Part:BBa_K2201260
Ribulose-1,5-bisphosphate carboxylase/oxygenase (RuBisCO) and mRFP fusion protein
Fusion protein of the CDS from E_1010 and BBa_K1465202 (RuBisCO) for the comparison of the localisation of the RuBisCO with a fluorescent amino acid in vivo.
Usage and Biology
Ribulose 1,5-bisphosphate carboxylase oxygenase (RuBisCo) catalyzes the incorporation of inorganic CO2 to ribulose 1,5‑bisphosphate to form two 3‑phosphoglycerate molecules. The catalyzed reaction is shown in Figure 1.(Andersson 2008).
Due to its numerous side reactions, for example the oxygenase activity resulting in the production of 2‑phosphoglycolate when O2 is present, RuBisCo is a very inefficient catalyst. CO2 and O2 are competitive substrates in the two reactions and only the production of 3‑phosphoglycerate leads to CO2 fixation. [Andersson 2008, Jordan 1981]. For a more complex description please refer to iGEM Bielefeld 2014 BBa_K1465202. Our aim was to localize the RuBisCo with the help of the fluorescent noncanonical amino acid L-7-Hydroxy(L-coumrayl)ethylglycine(CouAA). To incorporate this amino acid during translation we used the orthogonal tRNA/aaRS BBa_ K2201204 that incorporates CouAA in response to the amber stop codon TAG. We designed seven different variants of the RuBisCo with one to three amber stop codons at different positions to find out how many fluorescent amino acids are necessary to localize the RuBisCo and if the position of the fluorescence amino acid influences the fluorescence signal. The constructed variants are listed below. All these variants are also available as composite parts under control of a T7-promotor behind the carboxysome to colocalize the RuBisCo and the carboxysome, which is labeled with the green fluorescent protein (GFP).

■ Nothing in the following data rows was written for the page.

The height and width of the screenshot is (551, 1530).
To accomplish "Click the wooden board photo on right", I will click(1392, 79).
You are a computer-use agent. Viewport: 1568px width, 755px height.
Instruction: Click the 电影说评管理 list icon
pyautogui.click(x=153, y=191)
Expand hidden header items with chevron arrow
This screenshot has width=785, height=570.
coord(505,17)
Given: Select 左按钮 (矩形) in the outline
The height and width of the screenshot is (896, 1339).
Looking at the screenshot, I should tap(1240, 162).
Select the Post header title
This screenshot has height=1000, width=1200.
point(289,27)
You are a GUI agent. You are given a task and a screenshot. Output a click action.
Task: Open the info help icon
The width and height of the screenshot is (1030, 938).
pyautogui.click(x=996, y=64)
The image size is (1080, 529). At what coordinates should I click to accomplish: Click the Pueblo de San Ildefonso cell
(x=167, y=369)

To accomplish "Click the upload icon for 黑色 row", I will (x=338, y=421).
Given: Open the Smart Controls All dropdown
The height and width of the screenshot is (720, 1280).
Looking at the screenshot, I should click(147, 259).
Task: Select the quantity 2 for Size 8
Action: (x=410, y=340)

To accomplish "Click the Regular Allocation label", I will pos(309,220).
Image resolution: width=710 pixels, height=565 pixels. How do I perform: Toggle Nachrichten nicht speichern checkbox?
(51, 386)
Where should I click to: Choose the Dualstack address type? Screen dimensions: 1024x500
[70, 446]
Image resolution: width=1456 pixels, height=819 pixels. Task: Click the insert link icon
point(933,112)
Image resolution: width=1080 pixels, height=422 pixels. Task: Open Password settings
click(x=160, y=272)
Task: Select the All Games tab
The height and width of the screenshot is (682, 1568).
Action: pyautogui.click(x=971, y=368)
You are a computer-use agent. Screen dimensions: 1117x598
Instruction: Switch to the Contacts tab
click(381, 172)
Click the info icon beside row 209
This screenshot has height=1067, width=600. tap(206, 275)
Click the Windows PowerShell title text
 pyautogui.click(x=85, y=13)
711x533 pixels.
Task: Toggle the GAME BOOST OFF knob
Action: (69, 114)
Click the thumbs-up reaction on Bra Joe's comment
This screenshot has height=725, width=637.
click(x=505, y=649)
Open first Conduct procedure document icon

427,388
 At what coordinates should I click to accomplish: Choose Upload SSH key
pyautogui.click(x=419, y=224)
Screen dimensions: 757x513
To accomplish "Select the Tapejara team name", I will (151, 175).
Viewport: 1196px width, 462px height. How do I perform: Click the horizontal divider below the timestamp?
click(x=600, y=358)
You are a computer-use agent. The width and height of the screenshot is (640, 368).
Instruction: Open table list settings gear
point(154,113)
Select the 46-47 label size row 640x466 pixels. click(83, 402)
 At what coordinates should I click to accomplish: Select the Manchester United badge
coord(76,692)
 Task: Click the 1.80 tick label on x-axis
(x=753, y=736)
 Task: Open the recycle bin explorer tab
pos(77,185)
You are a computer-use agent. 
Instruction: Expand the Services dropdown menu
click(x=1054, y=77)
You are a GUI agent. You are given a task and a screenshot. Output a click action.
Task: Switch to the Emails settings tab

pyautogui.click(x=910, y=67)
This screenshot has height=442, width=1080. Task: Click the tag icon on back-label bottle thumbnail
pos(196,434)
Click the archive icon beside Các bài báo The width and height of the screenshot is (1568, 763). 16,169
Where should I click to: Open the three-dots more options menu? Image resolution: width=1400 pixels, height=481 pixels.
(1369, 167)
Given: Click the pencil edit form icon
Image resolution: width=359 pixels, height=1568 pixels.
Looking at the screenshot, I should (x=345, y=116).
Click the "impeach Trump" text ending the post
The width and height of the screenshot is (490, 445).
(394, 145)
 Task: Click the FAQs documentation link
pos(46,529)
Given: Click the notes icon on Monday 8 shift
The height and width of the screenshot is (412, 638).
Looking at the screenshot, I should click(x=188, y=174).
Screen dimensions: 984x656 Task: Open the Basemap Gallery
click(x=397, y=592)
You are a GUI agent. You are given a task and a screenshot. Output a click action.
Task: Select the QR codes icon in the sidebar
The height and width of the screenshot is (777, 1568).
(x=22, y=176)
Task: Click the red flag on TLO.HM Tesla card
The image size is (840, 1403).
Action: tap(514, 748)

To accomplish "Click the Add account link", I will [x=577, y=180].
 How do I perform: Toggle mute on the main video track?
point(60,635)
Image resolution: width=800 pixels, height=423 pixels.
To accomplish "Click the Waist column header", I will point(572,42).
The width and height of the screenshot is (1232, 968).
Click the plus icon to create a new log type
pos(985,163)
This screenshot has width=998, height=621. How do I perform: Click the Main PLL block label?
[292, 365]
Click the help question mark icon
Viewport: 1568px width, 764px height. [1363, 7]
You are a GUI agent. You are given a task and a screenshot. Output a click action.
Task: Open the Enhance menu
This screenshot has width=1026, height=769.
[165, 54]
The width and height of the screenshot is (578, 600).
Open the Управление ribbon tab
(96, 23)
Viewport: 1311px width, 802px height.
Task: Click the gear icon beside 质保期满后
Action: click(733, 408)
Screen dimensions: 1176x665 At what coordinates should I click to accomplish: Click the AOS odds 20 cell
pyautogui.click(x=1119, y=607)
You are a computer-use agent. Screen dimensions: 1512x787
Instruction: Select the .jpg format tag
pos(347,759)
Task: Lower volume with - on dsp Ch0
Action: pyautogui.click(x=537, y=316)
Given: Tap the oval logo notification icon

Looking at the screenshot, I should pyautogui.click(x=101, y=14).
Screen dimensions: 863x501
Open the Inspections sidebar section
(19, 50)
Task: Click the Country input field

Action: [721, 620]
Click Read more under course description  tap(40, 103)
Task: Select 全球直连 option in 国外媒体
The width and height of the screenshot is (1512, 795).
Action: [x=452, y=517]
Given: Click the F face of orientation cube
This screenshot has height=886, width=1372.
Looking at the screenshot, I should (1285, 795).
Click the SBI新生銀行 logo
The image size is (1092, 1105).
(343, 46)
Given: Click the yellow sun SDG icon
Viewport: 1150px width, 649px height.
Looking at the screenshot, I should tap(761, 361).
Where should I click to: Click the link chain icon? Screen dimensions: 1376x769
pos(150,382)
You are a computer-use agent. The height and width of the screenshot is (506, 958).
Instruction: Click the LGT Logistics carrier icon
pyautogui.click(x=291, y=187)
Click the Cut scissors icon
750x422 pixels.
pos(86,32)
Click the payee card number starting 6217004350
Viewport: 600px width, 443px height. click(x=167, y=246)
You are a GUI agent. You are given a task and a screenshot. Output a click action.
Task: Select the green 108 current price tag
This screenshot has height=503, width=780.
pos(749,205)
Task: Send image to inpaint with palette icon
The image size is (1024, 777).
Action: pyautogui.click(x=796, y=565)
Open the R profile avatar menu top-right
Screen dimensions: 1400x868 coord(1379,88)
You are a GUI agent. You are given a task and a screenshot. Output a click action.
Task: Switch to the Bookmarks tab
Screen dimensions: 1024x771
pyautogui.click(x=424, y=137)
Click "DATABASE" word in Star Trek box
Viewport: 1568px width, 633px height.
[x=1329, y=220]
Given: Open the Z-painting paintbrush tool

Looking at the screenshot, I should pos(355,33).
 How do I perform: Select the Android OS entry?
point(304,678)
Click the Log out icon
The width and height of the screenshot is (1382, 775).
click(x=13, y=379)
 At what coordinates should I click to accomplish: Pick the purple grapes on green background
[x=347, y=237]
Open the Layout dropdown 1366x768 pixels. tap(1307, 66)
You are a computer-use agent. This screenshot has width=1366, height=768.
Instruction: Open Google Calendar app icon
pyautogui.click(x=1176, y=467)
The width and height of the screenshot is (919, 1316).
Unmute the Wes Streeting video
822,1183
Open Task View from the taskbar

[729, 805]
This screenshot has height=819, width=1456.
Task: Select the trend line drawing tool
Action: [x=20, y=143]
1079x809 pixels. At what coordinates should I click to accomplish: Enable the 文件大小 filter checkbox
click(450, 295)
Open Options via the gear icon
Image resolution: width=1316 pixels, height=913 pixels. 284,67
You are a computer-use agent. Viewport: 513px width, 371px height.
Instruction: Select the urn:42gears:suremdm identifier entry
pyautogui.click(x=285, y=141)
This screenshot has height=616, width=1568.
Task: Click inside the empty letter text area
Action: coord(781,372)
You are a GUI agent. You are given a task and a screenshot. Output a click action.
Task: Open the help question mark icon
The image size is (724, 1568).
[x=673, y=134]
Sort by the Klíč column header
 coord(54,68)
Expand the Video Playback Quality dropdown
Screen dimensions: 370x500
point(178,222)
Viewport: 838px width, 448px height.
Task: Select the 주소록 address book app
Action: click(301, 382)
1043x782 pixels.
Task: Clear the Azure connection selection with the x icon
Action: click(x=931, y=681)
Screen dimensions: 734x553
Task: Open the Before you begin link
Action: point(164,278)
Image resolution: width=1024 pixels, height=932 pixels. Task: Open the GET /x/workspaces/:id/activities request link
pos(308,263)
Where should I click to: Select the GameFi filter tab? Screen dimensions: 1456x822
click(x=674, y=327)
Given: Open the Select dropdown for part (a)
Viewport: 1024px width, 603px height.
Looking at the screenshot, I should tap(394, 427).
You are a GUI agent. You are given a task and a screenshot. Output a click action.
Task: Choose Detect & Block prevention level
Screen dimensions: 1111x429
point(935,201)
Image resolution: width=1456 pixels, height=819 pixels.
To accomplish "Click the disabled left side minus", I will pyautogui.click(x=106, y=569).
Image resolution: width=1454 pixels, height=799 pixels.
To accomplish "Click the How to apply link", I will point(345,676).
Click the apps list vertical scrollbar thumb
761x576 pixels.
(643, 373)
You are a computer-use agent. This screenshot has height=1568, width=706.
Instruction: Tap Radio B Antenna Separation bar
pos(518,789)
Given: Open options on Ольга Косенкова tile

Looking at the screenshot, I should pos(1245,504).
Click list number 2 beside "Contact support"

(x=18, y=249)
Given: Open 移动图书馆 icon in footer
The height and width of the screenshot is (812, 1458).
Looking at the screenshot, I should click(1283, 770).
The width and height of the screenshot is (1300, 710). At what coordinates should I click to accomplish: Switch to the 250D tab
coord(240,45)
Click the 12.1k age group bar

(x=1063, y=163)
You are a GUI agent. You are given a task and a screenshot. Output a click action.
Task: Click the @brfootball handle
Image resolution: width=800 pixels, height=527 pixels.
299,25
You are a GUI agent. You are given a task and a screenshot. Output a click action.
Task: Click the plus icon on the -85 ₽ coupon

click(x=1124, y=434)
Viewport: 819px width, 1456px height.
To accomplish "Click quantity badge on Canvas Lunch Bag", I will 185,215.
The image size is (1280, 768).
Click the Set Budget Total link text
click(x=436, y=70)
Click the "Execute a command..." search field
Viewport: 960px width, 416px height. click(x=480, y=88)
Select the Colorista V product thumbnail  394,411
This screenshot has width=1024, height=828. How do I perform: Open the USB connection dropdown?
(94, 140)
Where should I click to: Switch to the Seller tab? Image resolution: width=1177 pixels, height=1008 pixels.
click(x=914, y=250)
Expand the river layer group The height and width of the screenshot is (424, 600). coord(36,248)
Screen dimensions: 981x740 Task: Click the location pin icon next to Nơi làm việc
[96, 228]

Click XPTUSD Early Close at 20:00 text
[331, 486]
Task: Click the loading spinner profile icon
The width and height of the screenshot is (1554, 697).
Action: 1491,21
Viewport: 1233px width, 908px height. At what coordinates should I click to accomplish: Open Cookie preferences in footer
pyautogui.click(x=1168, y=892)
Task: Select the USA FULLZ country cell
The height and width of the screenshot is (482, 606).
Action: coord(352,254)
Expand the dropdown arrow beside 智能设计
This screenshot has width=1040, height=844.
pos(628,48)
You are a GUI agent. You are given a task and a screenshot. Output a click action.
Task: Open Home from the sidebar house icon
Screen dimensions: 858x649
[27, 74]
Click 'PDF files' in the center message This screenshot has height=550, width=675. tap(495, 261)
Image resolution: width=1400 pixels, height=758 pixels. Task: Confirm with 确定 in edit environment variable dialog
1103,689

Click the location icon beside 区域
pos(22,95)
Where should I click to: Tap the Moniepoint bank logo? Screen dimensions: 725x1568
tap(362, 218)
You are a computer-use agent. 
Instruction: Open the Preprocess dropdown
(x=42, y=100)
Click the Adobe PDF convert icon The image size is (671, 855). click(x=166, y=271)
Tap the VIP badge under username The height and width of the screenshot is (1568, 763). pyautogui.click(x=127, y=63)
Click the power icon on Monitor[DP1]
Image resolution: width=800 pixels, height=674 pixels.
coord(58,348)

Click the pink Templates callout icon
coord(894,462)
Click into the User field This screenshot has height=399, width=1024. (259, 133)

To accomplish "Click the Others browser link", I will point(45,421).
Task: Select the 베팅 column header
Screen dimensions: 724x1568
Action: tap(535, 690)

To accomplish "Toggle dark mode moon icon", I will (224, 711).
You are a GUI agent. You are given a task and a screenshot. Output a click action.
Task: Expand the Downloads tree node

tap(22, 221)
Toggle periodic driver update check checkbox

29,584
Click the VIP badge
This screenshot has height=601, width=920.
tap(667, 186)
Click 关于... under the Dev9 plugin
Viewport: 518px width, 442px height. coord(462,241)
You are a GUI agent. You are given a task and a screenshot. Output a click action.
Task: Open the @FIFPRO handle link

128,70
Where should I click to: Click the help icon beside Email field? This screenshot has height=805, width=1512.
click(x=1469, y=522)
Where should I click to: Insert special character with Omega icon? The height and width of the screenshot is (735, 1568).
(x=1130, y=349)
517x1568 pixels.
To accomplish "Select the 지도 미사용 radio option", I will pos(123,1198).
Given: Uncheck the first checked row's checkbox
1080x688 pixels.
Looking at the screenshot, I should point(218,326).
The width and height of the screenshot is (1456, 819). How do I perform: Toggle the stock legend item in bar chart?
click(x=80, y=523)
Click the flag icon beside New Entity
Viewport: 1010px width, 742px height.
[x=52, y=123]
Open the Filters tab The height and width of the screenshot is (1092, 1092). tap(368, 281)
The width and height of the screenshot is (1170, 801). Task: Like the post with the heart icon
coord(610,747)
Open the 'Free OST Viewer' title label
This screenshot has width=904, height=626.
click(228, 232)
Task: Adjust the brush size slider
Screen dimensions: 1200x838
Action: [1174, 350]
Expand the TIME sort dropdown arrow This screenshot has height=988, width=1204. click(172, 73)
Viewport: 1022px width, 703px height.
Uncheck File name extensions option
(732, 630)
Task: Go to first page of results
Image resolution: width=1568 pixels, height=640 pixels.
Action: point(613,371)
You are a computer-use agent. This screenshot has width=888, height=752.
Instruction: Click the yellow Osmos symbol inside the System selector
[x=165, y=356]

The numbers of the composite parts are listed behind the number of the basic part.
- BBa_K2201261 (BBa_K2201361) with a TAG codon at position 2 of the small subunit
- BBa_ K2201262 (BBa_K2201362) with a TAG codon at position 111 of the small subunit
- BBa_K2201263 (BBa_K2201363) with a TAG codon at position 474 of the large subunit
- BBa_K2201264 (BBa_K2201364) with a TAG codon at position 2 and psition 11 of the small subunit
- BBa_K2201265 (BBa_K2201365) with a TAG codon at position 2 of the small and position 474 of the large subunit
- BBa_K2201266 (BBa_K2201366) with a TAG codon at position 11 of the small and position 474 of the large subunit
- BBa_K2201267 (BBa_K2201367) with a TAG codon at position 2 and 111 of the small and position 474 of the large subunit
To compare the localization with the fluorescent amino acid to the localization with a fluorescent protein we constructed a fusion protein containing the RuBisCo and a red fluorescent protein (mRFP) BBa_K2201260 . Like the other variants it is also available as composite part unter control of a T7-promotor behind the carboxysome(BBa_K2201360).
Sequence and Features
- 10COMPATIBLE WITH RFC[10]
- 12INCOMPATIBLE WITH RFC[12]Illegal NheI site found at 2078
- 21INCOMPATIBLE WITH RFC[21]Illegal BamHI site found at 1521
Illegal BamHI site found at 2202 - 23COMPATIBLE WITH RFC[23]
- 25INCOMPATIBLE WITH RFC[25]Illegal AgeI site found at 912
Illegal AgeI site found at 1024 - 1000COMPATIBLE WITH RFC[1000]
Functional Parameters
To colocalize the RuBisCO in vivo, a plasmid containing the CDS a carboxysome-GFP fusion protein and one of the RuBisCO variants containing the amber stop codon was cotransformed with BBa_K2201204, containing the CouAA-aaRS and tRNA in pSB3T5. The seven different variants and the negative control were prepared like described before for the CLSM images. The images of the negative control and the variant containing one CouAA at amino acid position 2 of the small subunit are shown in Figure 2. The construct BBa_K2201360 containing the fusion protein of mRFP and RuBisCO showed no visible fluorescence. Maybe the linker was not suitable, so the mRFP was not able to fold correctly.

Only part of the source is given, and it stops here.